#### TEXTO PARA ANÁLISE
WandaVision funciona porque é um verdadeiro experimento da marvel

Às vezes, algo tão simples como uma mudança de cenário pode revigorar uma franquia. Star Trek original e Star Trek: The Next Generation foram ambientados em naves estelares viajando pela galáxia. Essa fórmula foi reprojetada em Star Trek: Deep Space Nine, se passa em uma estação espacial e não em uma nave estelar.

O revival de Doctor Who mudou dramaticamente com cada novo showrunner, mudando de uma fantasia episódica para um histórias com arcos fechados.

A evolução é uma necessidade e WandaVision, a primeira série blockbuster da Marvel a chegar à Disney Plus após 23 filmes nos últimos 13 anos, tenta todos os três desenvolvimentos em simultâneo e funciona.

WandaVision não é apenas um experimento único. É o futuro do Marvel Studios.

Como um fã da Marvel, naturalmente presumi que iria gostar da série graças ao indiscutível sucesso da Marvel nos cinemas. O modelo e arco narrativo que Kevin Feige idealizou tem lá suas desvantagens, mas raramente se perde nas expectativas criadas. Na realidade, porém, o WandVision funciona melhor precisamente porque é diferente de tudo que o modelo do Marvel Studios já produziu antes.

A série se passa após os eventos de Vingadores: Ultimato, mas encontra Wanda (Elizabeth Olsen) e o falecido Vision (Paul Bettany) vivos, juntos e vivendo uma vida pequena cidade suburbana enquanto tentam esconder seus poderes. 

Juntando-se a eles está a intrometida vizinha Agnes (Kathryn Hahn), que sabe mais do que aparenta, e a adulta Monica Rambeau (Teyonah Parris), vista pela última vez como uma criança em Capitão Marvel.

#### QUESTÕES E TAREFAS
- a) Segundo o texto sobre WandaVision, em que filme e em que condição Monica Rambeau foi vista pela última vez?
- b) Com base no texto sobre WandaVision, explique por que a série funciona melhor.
- c) Prossiga com o texto sobre WandaVision a partir da última frase apresentada.
Os registros não têm nenhuma relação com este trabalho.

#### OS DADOS
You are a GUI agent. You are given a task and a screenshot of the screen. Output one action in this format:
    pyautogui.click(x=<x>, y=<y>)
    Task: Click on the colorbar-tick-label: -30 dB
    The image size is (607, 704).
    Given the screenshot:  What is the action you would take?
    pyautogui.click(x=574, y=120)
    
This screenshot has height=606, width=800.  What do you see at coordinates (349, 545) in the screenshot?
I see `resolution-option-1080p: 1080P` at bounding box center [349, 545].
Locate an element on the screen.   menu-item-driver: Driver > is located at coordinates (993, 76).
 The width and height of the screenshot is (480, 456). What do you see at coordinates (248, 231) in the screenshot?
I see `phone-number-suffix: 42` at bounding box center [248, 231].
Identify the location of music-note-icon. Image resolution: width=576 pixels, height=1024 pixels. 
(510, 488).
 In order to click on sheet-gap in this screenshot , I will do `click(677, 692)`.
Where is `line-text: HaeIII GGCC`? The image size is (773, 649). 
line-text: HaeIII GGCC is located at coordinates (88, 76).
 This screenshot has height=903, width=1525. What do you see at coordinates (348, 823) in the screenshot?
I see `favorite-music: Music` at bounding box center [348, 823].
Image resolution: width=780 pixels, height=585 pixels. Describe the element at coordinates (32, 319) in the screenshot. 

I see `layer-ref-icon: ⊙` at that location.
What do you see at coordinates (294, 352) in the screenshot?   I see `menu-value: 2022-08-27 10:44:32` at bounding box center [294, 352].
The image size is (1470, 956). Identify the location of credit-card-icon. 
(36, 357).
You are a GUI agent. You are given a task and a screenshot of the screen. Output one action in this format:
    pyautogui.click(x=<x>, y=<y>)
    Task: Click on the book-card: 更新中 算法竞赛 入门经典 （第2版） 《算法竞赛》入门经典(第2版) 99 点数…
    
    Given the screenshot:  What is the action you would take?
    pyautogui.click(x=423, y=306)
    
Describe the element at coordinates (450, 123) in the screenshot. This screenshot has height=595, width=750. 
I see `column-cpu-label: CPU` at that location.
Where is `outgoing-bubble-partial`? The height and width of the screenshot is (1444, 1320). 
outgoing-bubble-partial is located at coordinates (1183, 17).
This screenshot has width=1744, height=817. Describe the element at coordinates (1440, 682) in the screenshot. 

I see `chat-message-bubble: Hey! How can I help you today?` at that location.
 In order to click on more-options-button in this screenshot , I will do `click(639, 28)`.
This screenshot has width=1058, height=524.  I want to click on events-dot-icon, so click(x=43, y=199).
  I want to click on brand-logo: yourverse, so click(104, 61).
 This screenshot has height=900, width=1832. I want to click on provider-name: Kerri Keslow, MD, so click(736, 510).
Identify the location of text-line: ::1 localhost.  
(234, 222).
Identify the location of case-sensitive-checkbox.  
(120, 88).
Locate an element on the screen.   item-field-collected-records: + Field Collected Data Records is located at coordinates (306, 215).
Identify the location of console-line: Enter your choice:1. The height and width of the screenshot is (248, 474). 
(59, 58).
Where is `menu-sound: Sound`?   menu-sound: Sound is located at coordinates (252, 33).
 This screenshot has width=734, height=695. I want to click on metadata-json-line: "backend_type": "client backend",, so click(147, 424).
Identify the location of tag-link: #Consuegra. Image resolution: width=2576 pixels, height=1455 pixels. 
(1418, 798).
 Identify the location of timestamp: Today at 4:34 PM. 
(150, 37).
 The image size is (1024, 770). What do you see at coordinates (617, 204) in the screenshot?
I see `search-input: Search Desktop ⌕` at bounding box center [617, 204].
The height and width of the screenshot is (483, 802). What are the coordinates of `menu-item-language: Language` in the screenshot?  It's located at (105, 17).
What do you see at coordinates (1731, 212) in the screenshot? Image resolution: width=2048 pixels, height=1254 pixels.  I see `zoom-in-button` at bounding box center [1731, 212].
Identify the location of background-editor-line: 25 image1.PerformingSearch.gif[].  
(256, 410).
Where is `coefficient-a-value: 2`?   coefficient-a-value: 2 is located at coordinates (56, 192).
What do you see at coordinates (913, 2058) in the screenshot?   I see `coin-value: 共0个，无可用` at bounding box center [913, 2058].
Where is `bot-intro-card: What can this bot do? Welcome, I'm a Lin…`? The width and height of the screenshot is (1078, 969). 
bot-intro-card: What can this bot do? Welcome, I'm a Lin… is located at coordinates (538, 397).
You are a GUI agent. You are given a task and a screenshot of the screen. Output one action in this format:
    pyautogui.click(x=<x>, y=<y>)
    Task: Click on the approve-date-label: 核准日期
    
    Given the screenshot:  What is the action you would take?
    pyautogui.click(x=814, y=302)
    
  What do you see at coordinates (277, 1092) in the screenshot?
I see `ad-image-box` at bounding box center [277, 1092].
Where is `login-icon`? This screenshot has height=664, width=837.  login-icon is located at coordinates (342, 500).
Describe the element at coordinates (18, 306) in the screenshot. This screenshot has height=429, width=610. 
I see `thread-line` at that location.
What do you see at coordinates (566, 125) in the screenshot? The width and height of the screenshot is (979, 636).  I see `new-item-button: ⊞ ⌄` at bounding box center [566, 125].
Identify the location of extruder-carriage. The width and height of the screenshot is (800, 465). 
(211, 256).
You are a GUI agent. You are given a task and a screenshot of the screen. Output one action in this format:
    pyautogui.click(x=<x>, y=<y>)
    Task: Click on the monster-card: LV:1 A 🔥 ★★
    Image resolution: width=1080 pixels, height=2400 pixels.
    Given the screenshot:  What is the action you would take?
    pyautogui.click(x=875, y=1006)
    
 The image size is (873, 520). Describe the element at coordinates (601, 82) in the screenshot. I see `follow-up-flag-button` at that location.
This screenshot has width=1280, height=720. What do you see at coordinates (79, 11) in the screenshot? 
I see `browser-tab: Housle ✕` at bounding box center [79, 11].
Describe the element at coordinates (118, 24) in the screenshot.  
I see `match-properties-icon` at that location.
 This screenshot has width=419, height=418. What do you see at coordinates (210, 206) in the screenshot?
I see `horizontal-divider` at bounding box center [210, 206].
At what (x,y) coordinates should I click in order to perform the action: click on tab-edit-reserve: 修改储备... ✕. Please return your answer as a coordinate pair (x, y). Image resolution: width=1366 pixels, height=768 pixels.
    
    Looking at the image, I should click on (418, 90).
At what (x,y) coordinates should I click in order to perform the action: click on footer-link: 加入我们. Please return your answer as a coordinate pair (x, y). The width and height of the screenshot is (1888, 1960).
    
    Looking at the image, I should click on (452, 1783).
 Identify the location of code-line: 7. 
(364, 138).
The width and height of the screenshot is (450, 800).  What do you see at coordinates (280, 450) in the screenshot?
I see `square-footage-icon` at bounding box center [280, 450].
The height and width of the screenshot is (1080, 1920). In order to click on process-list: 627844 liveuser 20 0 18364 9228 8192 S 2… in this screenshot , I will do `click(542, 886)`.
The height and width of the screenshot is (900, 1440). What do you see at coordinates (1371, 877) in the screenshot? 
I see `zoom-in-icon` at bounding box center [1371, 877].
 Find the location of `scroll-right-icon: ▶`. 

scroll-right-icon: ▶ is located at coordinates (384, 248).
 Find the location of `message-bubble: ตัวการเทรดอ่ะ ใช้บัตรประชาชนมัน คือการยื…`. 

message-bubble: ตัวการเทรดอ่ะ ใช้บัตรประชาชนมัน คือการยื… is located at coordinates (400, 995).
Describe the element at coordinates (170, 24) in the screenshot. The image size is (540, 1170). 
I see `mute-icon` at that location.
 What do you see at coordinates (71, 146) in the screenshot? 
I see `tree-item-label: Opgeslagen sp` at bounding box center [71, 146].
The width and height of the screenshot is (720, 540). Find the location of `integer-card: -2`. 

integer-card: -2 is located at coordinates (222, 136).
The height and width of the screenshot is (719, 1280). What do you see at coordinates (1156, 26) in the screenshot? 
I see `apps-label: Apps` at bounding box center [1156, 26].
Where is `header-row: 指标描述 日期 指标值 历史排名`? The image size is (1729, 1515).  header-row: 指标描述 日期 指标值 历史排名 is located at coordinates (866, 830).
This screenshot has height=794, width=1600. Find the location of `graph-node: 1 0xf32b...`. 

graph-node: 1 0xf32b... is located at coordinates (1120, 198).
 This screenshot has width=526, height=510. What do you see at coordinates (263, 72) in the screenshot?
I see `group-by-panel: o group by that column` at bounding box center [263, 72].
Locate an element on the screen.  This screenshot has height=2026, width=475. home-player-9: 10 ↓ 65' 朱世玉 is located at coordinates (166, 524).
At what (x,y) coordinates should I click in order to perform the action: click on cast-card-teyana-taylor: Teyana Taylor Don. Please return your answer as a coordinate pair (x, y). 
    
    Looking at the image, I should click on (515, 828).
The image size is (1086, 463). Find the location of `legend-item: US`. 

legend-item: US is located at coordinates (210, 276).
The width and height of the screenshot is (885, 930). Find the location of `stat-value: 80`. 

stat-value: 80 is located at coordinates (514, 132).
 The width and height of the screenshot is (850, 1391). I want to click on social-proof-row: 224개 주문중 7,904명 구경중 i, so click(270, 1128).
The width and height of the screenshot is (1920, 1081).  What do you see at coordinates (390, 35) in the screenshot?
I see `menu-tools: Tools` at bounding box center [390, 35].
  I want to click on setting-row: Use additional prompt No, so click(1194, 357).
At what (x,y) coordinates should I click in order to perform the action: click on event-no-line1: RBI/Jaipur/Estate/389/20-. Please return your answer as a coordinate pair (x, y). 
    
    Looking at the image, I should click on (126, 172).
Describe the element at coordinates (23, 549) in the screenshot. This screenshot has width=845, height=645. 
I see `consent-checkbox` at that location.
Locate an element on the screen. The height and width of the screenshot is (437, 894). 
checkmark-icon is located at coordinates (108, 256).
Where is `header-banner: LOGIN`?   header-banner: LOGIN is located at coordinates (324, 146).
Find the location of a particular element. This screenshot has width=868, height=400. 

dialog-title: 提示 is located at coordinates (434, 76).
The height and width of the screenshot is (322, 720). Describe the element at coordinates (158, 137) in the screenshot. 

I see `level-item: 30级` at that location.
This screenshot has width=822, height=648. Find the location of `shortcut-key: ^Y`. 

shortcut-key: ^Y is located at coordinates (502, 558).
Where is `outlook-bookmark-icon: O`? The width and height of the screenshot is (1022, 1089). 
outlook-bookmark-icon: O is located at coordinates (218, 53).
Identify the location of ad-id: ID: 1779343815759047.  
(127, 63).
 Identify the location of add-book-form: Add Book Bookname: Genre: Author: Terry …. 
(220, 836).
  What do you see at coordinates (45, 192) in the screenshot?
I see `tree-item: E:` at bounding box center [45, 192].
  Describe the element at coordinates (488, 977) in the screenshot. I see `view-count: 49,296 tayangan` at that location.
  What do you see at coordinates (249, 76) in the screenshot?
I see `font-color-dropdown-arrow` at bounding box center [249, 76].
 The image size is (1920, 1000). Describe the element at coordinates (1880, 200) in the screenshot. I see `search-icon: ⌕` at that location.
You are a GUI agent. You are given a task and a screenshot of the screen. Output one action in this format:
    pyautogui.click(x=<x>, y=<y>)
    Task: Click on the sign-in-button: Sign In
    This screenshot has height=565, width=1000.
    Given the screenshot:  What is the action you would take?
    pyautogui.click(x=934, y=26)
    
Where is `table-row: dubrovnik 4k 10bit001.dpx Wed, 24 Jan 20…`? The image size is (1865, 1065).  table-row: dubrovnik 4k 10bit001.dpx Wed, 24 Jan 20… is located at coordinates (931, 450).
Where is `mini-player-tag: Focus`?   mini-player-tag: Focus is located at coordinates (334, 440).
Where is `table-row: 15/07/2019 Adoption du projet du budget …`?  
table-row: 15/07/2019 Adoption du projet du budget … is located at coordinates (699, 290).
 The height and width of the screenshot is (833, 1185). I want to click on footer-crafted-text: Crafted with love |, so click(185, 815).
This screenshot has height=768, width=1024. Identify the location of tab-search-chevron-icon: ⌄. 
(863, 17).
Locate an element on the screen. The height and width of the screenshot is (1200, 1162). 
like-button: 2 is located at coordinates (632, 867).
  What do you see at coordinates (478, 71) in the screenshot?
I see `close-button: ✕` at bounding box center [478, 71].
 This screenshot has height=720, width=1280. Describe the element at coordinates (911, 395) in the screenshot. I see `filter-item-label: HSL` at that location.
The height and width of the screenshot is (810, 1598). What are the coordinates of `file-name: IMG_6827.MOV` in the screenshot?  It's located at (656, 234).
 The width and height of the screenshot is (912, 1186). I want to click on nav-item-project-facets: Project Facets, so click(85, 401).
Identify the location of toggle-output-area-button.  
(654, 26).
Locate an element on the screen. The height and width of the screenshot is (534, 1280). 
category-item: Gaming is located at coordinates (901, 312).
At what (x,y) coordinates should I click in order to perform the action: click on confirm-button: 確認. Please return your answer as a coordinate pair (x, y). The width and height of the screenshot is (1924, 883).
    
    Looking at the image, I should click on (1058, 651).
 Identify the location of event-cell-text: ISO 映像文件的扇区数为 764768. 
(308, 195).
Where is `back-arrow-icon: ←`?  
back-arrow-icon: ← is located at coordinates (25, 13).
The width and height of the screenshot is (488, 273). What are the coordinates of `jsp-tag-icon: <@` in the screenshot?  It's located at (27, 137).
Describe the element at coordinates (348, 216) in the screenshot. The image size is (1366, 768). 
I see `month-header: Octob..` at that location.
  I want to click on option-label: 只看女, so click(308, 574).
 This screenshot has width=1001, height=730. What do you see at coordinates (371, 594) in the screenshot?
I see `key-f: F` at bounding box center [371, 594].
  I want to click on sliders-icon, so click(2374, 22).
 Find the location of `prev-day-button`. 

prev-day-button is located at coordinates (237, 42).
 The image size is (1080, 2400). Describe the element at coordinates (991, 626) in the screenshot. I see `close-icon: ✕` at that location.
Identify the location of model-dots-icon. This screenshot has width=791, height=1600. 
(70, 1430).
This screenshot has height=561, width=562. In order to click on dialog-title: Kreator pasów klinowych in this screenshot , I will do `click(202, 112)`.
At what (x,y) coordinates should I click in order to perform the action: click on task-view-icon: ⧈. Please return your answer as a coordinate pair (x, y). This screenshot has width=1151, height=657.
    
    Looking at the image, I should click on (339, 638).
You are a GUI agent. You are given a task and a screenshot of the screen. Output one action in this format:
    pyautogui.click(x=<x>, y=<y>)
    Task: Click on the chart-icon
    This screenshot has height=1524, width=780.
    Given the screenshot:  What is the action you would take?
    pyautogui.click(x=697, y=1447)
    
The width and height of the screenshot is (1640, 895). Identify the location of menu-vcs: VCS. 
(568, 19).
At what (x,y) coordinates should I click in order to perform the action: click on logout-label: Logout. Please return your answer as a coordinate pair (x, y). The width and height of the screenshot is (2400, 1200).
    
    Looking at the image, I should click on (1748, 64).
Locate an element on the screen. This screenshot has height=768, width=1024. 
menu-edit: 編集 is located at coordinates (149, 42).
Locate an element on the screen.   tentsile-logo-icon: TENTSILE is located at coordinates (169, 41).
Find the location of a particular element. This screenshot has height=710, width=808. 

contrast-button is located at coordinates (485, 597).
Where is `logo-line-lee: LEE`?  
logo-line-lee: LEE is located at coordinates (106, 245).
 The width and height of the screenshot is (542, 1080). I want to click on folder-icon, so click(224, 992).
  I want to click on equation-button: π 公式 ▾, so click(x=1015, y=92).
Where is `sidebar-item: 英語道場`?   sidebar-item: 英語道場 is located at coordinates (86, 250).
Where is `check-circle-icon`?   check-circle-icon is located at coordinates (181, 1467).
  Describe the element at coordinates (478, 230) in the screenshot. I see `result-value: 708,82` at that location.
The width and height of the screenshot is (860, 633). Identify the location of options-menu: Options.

#### RESULTADOS ESPERADOS
- a) Em Capitão Marvel, ainda criança.

- b) A série funciona melhor precisamente porque é diferente de tudo o que o modelo do Marvel Studios já havia produzido antes.

- c)
Cada episódio amalgama vários motivos e cacoetes de sitcom americanas dos anos 60-70, completos com colorização em preto e branco, faixas de riso. Em entrevista Paul Bettany disse que se inspirou em Dick Van Dyke e Hugh Laurie para sua versão mais pastelão de Visão, que difere de seu personagem no cinema. Outras influências da telinha para o show incluem I Love Lucy  de 1951,  Meus filhos e Eu de 1960 e talvez a mais óbvia até aqui A Feiticeira de 1964

A narrativa intencionalmente confusa e completamente inédita preparada pelo Showrunner Jac Shaeffer traz o risco de desestimular o público mais casal, mas WandaVision expande a estrutura narrativa do Marvel Studios.

“Vamos mentir para você e você vai acreditar em nossa pequena mentira.” – Visão em ‘WandaVision’

WandaVision - Wanda (Elizabeth Olsen) e Vision (Paul Bettany)

Por causa da narrativa interconectada do MCU, não podemos absorver WandaVision sem considerar os capítulos anteriores.

Para aqueles que querem mais do mesmo, os dois primeiros episódios da série com certeza parecerão lentos, já que focalizam a vida suburbana de vanguarda do casal com apenas referências ocasionais a qualquer coisa além de sua linha de visão. Para aqueles que estão entusiasmados com a perspectiva de desmontar a fórmula da Marvel, que às vezes pode ter gosto nenhum, WandaVision é a solução. 

Isso não significa que os elementos mais simples não estejam presentes, já que a série se conecta a entidades misteriosas como SWORD, o próximo filme do Doutor Estranho e outros pontos de referência mais familiares.

Por fim, WandaVision é cativante, brilhante e diferente.